By Amanda Johnson
Joe Mussatto always knew he loved two things — writing and sports. After graduating from a small high school that didn’t provide many opportunities for journalism, he attended the University of Oklahoma, and ultimately, discovered his passion for sports journalism.
Mussatto began working at The Oklahoma Daily, OU’s student newspaper, his second semester freshman year. He initially was a sports reporter covering softball but worked his way up to sports editor, and eventually, editor-in-chief his senior year. After graduating in May 2016 with a degree in journalism, he moved to Lexington, Kentucky, to work for sports website SEC Country until it shut down in June.
Today, Mussatto works as a beat writer for OU football, men’s basketball and softball at The Oklahoman — the same paper he grew up reading. Although he has only been there since August, he believes, for now, it is the perfect fit for him.
Amanda Johnson: I really enjoyed your piece “OU at the forefront of psychology in college athletics.” Can you tell me a little bit about the background of this story, and how you came up with it?
Joe Mussatto: We started talking about doing a story on (Psychological Resources for OU Student-Athletes) … because I think Lincoln Riley had mentioned it earlier in the year. We knew a little bit about it, but we wanted to go into it more. Rachel Bachman at The Wall Street Journal did a thorough story on the rise of sports psychology and college athletics, and OU was a school she briefly touched on. We had this idea, and then thought, ‘OK we really need to do this because it’s like a thing, people are writing about it, and I think people are going to be interested in it.’ I think when you have a story on a national level there’s always a way to break it down a little bit on a local level to kind of go all in.
AJ: Did the writing process for this story change at all as you researched it further?
JM: The writing process changed a little bit once I did my interviews because after I talked to Cody Commander, he told me OU was, to his knowledge, the first athletic department to hire a sports psychologist. So that was kind of what I led with — the destigmatization of it and also the rise of it in college athletics. Then, I was able to go down to the nut graph of it and tell, ‘Here’s why you’re reading about this.’ It’s happening everywhere, but OU is kind of the first school that went all in on this, and they have the largest staff housed in the athletics department. I just went in from there more on a general line. But, I wanted at the beginning to be able to tell OU fans or anyone reading this locally, ‘Here’s how it affects OU.’ Once you have them hooked on that, I feel like you can go into the broader subject.

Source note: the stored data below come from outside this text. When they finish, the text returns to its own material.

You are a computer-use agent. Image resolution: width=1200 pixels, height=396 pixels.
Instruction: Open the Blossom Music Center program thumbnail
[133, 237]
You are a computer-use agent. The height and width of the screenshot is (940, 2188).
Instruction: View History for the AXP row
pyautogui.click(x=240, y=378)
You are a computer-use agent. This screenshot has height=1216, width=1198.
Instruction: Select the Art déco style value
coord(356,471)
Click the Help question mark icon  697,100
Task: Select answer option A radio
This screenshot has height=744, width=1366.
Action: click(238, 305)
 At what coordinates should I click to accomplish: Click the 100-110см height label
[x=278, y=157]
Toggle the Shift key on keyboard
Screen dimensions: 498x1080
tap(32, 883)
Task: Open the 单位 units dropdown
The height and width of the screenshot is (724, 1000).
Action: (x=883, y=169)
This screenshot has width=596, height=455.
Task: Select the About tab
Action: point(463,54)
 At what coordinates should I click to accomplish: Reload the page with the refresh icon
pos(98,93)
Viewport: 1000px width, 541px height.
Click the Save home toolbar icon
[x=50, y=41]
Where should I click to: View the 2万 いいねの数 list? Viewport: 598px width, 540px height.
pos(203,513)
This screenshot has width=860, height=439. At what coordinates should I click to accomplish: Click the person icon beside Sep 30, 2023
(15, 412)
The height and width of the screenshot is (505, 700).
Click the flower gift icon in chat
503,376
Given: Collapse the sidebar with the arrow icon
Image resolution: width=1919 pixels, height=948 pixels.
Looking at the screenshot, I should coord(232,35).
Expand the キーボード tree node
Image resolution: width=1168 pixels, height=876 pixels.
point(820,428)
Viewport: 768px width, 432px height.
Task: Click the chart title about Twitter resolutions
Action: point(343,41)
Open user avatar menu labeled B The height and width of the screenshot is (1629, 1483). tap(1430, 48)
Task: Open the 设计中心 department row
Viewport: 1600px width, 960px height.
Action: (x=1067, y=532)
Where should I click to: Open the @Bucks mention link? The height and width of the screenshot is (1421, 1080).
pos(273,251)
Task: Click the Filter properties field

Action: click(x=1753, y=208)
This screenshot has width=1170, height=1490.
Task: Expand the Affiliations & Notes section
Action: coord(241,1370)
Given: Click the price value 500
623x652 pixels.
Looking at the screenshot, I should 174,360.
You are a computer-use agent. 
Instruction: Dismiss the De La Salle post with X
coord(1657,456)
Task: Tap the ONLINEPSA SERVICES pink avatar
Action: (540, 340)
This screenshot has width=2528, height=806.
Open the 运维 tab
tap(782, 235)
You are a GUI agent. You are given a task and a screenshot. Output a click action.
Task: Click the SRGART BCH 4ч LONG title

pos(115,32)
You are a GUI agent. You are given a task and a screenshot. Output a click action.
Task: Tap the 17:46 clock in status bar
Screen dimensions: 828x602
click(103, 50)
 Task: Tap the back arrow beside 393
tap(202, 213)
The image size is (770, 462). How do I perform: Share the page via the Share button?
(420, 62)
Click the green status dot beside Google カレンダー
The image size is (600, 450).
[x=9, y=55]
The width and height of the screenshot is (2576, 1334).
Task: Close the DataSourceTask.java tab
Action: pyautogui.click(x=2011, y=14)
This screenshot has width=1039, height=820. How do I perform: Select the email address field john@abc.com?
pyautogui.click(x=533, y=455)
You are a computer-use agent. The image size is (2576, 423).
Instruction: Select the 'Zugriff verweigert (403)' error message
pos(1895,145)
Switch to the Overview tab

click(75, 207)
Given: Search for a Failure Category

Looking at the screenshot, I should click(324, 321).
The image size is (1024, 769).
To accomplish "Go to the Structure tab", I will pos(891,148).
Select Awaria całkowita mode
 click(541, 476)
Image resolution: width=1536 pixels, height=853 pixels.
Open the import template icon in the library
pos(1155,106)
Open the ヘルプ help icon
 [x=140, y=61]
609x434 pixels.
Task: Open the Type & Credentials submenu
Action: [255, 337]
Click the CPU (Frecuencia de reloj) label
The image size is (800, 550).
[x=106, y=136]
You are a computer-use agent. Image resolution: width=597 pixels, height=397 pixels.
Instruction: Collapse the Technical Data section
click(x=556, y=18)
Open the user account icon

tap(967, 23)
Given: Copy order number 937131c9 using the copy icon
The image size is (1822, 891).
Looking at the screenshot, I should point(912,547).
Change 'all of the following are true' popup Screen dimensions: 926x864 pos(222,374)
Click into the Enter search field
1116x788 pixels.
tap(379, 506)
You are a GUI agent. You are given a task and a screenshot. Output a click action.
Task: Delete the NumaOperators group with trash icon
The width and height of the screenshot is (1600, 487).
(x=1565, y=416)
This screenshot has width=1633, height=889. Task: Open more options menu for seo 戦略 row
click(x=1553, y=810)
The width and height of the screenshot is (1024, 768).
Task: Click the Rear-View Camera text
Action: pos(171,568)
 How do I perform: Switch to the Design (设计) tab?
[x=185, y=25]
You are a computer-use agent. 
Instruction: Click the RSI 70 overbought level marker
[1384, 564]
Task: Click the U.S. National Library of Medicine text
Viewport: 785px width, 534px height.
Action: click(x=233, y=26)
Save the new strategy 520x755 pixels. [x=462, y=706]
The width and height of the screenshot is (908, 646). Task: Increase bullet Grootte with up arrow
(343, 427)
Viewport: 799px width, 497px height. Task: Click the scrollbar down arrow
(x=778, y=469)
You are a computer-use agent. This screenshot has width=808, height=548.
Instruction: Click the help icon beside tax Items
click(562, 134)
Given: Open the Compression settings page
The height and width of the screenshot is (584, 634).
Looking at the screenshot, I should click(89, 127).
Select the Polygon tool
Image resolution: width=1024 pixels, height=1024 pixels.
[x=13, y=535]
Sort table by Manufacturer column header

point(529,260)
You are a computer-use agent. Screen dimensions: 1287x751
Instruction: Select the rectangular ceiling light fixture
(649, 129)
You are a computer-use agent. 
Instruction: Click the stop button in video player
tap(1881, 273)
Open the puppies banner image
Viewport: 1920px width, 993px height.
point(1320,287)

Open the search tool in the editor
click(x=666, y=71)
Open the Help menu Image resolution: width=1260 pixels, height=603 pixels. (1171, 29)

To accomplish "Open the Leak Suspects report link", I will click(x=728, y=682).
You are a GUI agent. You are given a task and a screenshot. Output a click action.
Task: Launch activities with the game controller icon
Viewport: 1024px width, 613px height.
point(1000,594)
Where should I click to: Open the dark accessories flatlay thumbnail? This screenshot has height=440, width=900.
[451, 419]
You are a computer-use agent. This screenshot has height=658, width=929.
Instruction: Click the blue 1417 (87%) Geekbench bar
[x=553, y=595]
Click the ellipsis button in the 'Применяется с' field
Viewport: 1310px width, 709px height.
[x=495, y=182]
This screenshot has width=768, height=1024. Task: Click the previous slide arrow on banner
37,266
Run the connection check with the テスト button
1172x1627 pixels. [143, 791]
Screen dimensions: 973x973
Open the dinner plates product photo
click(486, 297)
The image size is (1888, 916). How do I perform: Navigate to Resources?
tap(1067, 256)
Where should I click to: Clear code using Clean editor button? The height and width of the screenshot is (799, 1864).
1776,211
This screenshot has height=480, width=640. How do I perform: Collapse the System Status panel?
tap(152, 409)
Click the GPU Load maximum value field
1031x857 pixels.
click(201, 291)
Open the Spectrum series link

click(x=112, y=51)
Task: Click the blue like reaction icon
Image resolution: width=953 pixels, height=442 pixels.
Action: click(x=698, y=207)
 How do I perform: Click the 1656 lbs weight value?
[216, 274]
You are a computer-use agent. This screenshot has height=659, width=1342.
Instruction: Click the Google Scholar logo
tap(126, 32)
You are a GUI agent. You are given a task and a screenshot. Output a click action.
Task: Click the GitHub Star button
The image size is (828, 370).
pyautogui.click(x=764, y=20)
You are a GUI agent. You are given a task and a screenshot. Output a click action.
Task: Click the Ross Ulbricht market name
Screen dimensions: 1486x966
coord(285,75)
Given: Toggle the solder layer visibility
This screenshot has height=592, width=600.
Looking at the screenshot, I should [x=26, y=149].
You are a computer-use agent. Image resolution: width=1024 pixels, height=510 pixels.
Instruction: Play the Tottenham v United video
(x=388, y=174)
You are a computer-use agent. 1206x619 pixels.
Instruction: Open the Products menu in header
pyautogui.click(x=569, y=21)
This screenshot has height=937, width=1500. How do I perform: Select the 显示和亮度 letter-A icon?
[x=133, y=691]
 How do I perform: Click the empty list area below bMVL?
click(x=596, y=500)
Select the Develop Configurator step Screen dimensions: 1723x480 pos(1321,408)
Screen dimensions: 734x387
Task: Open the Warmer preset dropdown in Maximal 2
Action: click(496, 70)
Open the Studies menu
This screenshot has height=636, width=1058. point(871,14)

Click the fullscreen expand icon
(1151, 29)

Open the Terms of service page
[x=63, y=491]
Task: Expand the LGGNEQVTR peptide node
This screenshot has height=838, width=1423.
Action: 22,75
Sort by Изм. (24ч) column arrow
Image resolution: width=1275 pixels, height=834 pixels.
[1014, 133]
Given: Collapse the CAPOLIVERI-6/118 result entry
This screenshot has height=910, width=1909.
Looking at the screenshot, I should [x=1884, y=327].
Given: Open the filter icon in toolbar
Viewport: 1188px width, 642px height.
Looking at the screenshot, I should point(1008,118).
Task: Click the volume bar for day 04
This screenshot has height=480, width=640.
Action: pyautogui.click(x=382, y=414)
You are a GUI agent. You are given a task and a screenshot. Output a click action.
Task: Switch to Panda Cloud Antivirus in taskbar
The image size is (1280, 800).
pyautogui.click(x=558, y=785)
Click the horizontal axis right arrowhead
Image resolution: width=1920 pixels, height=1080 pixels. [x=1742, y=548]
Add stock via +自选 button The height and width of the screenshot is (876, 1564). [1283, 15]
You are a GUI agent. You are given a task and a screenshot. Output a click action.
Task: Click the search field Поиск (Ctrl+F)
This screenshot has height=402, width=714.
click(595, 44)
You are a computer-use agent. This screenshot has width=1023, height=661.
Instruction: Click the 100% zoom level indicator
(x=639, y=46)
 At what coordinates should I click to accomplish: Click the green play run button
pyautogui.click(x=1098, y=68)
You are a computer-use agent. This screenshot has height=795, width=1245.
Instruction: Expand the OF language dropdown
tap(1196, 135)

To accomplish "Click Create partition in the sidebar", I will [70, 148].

AJ: Were there any challenges you faced writing this story?
JM: Because of (Health Insurance Portability and Accountability Act of 1996) and certain laws, OU can’t give me a list of all the players that come in and see them. So, after football practices, I would try to pull three or four guys aside after they were done in bigger interviews and ask them if they had ever gone to (Psychological Resources for OU Student-Athletes) and if they took advantage of the services. It was hard to get them to really talk about it, because I don’t know if its the stigma around mental health or just not everyone being comfortable talking about that.
AJ: How do you usually approach writing feature stories?
JM: It’s tough because there’s different themes and subjects and materials you are working with. With this story, it was more like I had all this information and wanted to get it out. It’s a feature in a sense that I’m not writing about the team necessarily or what they did on Saturday score-wise … but it’s different than sitting down and writing a profile on an athlete. I think the writing style is a little different for something like this. I’m a little more straightforward with it, and I don’t feel the need to play around with the language. With the subject I’m writing about … I would consider this piece a little more of a trend story, but I think reporting is the most important part of any feature. If you haven’t done the reporting, if you don’t have the details, if you don’t have answers to all the questions the reader might have — writing can’t make up for that. I think good reporting supplements good writing, but if you don’t have the details to begin with, no matter how flowery your language is or how creative you get, you can’t really make up for holes and things you can’t answer.
AJ: What do you hope to accomplish in your career, and where do you see yourself down the road?
JM: I think about that a lot. I don’t know if I have one specific answer, but I guess my goal is to tell good stories that people care about. Personally, I like to get away from the games, things like who the backup tight end is. That stuff is so important on a beat, and fans are crazy and want to know all that information. But, I think the goal in my career is to write stories that bridge the gap between die-hard sports fans and people who don’t really care about sports but want to read about an athlete who has an incredible story. I like writing about the people who play the sport more than the sport itself. That’s what I want to keep doing in my career, even if it’s not sports, I just like finding interesting people who do interesting things and telling their story.
AJ: Any advice for young journalists beginning their careers?
JM: The best advice is probably to say yes to anything. I think it’s pretty hard to get started in this business if you’re totally set on something in particular. Most likely, that one thing you really want, that dream job you’re imagining, unless you’re just insanely talented with an amazing amount of luck, it’s not going to happen for your first job. There’s absolutely no shame to start your career wherever and to write about whatever. Once you get in and work hard, those opportunities are going to come. You don’t know when they are going to come, where they are going to come from, but they are going to come.